After months of planning, collecting, and prepping for the shower I asked my bridal party, mother, and aunt if they could decorate the restaurant without me so that I could see everything put together for the first time. And so they did…

Needless to say I was floored and completely overwhelmed by how nicely everything came together. They created my own version of Wonderland where everything is beautiful and just a little bit weird. As the guests made their way into the restaurant, they were handed their very own hat and asked to play some table games. All of the guests obliged and seemingly enjoyed all of the décor, food, raffles, and games throughout the afternoon. I made my way from table to table to welcome everyone and have a chat or two. I have to admit that I cried. More than once.

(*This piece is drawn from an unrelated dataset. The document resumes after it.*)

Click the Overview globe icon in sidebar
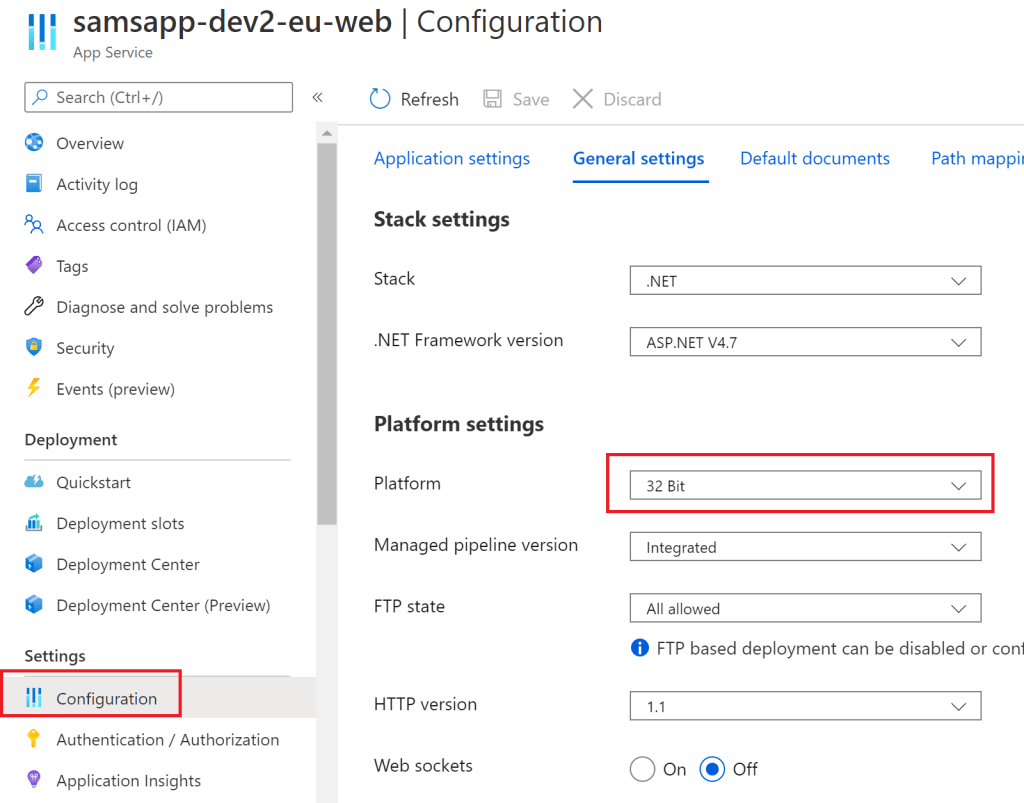 coord(34,143)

When the dessert table opened and everyone was full, I got up to say my thank-yous. Halfway through my written speech, I broke down. I felt such an incredible amount of love and joy in the room that I couldn’t contain myself. All of my family and friends showed up to celebrate Alex and I and the love we have for one another – it left me with a feeling a can’t quite describe. It’s somewhere between undeserving and ridiculously thankful, mixed in with utterly happy and exceedingly overwhelmed.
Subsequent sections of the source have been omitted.